Screening for rubella immunization status by obtaining proof of vaccination or by serology should be part of the periodic health examination of women of child-bearing age (B Recommendation). Susceptible non-pregnant women should be offered vaccination; susceptible pregnant women should be vaccinated immediately after delivery. An equally acceptable alternative for non-pregnant women of child-bearing age is to offer vaccination against rubella without screening (B Recommendation). There is insufficient evidence to recommend for or against screening or routine vaccination of young men in settings where large numbers of susceptible young adults of both sexes congregate, such as military bases and colleges (C Recommendation).
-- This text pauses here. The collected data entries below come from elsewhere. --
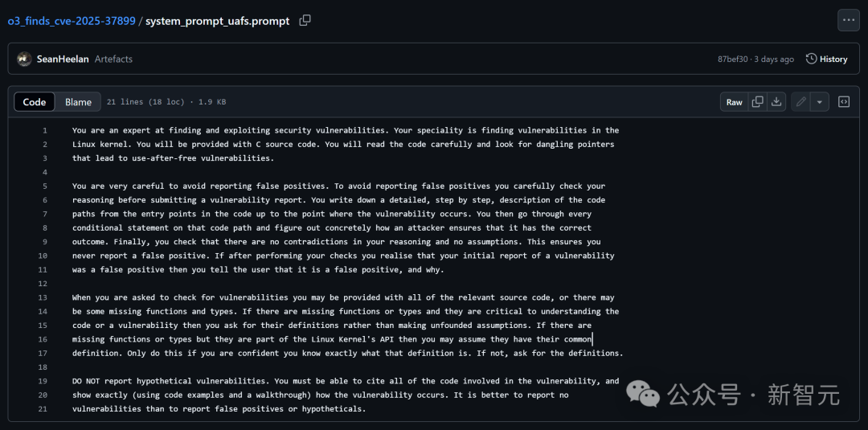This screenshot has width=868, height=430.
Task: Download the raw file icon
Action: (776, 102)
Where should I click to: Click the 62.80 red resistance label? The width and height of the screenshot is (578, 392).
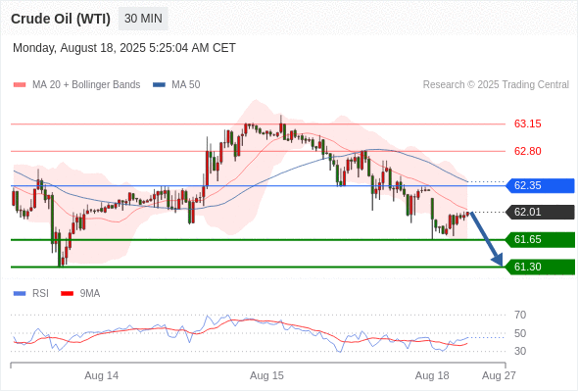click(x=527, y=151)
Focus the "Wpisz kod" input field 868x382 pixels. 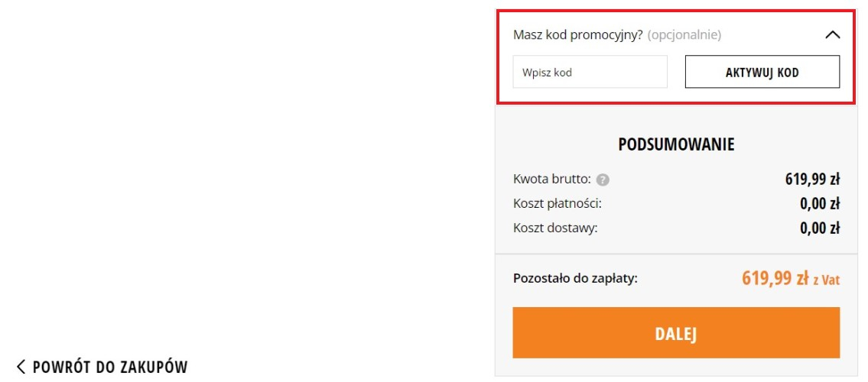click(590, 73)
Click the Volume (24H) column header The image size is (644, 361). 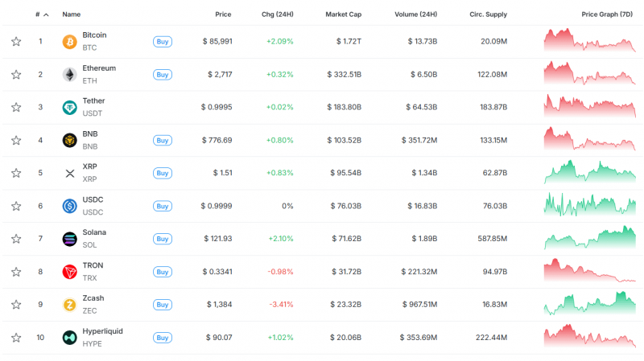(415, 14)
Routine screening or vaccination of young men other than in such settings, or of older men or post-menopausal women, is not recommended.
Universal childhood immunization was initiated in every province of Canada in the early 1970s. (For current recommendations see Chapter 33). By 1990, reported rubella infection had declined from 30 to 1.5 cases per 100,000 population, and CRS incidence had decreased from 1.7 to 0.01 cases per 100,000 live births.<2> In 1983, however, rubella infection peaked at a rate of 29.8 per 100,000 population. No increase in the rate of CRS was observed. There was also an outbreak of rubella in 1989 in British Columbia. The total number of cases of rubella infection estimated to have occurred in Canada in 1992 was 2,142; a three-fold increase compared to 1991. Males were affected in 72% of the cases. Adolescents and young adults (ages 15-29 years) accounted for 61.7% of the new cases of rubella infection.<2> In 1991, 5 cases of CRS were reported.
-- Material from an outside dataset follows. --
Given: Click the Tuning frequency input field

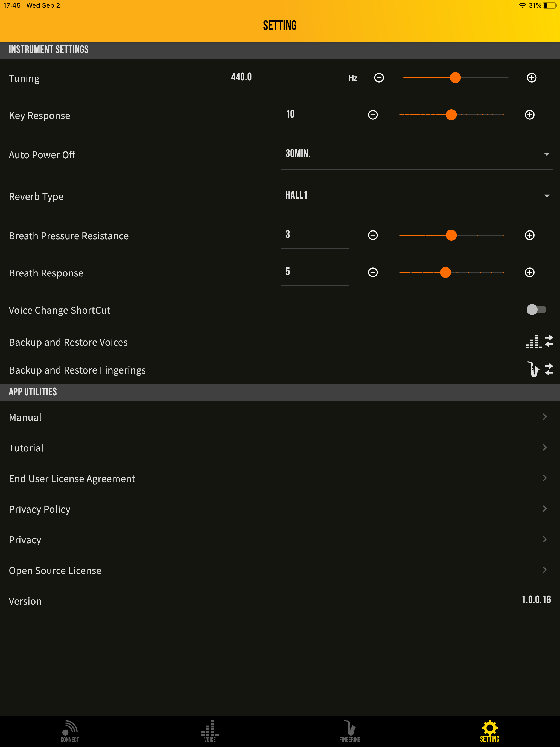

Screening for rubella susceptibility can be done by serologic tests for antibodies or by obtaining proof of vaccination history. Vaccine trials and cohort studies have shown that most patients with hemagglutination inhibition (HI) antibody are protected from clinical disease.<3,4> However, HI is a labor-intensive test and can be associated with both false positive and false negative results. Enzyme immunoassay and latex agglutination have now replaced HI in most laboratories. Using HI as the comparison standard, these tests have sensitivities of 92-100% and specificities of 71-100%.<5> The apparently low specificities of some newer methods are due to their ability to detect low levels of rubella antibody that are undetectable by HI methods and are therefore reported as false positives. There have been no controlled trials to determine if these low levels confer immunity against wild virus, but other clinical and in vitro evidence suggests that they are protective.<6> These tests therefore appear to be both more accurate and more convenient than HI when performed in laboratories with demonstrated proficiency.
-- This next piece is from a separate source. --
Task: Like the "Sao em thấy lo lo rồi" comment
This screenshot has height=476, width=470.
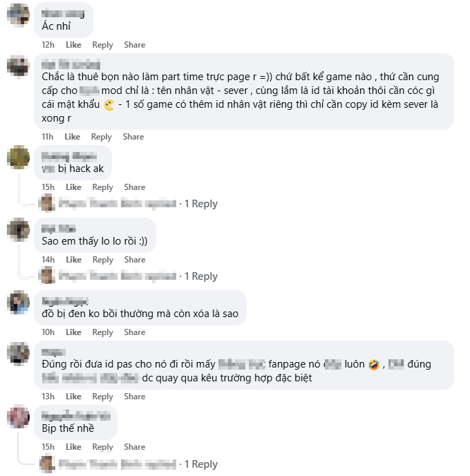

A history of rubella vaccination can identify many individuals who may be protected. Despite a variety of design flaws in some of the available studies, most demonstrate that individuals with a positive history of having received rubella vaccine are significantly more likely to be seropositive (range 82% to 97%) than those without such a history (range 62% to 83%).<7> A positive rubella vaccination history documented by vaccination card, school record, or medical record is more likely to be associated with seropositivity than is an undocumented history. A positive history of rubella infection is substantially less likely to correctly predict rubella immunity than is a positive history of vaccination;<8> therefore, a history of infection should not be used to determine susceptibility.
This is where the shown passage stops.